Background: Different types of retinal ganglion cells convey different messages to the brain. Messages are in the form of spike patterns, and the number of possible patterns per second sets the coding capacity. We asked if different ganglion cell types make equally efficient use of their coding capacity or whether efficiency depends on the message conveyed.

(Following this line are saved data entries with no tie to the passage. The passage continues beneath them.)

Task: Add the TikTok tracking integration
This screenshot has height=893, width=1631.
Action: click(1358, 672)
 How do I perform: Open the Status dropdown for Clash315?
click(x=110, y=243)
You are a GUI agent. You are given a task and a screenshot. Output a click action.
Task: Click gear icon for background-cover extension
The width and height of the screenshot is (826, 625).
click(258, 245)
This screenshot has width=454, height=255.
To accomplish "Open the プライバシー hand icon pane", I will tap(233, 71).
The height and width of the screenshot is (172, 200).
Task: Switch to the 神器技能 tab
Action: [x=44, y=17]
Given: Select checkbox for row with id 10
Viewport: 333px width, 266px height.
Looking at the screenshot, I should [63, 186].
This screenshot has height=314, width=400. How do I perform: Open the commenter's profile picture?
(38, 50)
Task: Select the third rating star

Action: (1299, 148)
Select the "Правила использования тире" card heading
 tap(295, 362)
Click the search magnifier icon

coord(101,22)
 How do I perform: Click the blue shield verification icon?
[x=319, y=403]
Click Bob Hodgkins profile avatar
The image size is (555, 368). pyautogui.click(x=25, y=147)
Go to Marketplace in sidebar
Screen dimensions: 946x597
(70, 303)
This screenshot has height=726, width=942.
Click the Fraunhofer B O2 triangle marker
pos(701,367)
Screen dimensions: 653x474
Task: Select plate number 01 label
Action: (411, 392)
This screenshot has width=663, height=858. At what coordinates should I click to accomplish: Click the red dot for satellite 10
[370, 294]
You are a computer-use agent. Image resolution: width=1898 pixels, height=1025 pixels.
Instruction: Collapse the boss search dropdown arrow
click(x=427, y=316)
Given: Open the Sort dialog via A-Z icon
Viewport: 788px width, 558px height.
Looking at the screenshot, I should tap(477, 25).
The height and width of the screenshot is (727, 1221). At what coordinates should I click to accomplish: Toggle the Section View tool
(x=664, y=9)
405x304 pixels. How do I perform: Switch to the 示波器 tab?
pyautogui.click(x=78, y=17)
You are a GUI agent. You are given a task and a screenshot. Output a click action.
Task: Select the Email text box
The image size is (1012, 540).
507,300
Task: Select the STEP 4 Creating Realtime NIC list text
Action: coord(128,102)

Results: We recorded spike trains from retinal ganglion cells in an in vitro preparation of the guinea pig retina. By calculating, for the observed spike rate, the number of possible spike patterns per second, we calculated coding capacity, and by counting the actual number of patterns, we estimated information rate. Cells with "brisk" responses, i.e., high firing rates, and a general message transmitted information at high rates (21 +/- 9 bits s(-1)). Cells with "sluggish" responses, i.e., lower firing rates, and specific messages (direction of motion, local-edge) transmitted information at lower rates (13 +/- 7 bits s(-1)). Yet, for every type of ganglion cell examined, the information rate was about one-third of coding capacity. For every ganglion cell, information rate was very close (within 4%) to that predicted from Poisson noise and the cell's actual time-modulated rate.
Conclusions: Different messages are transmitted with similar efficiency. Efficiency is limited by temporal correlations, but correlations may be essential to improve decoding in the presence of irreducible noise.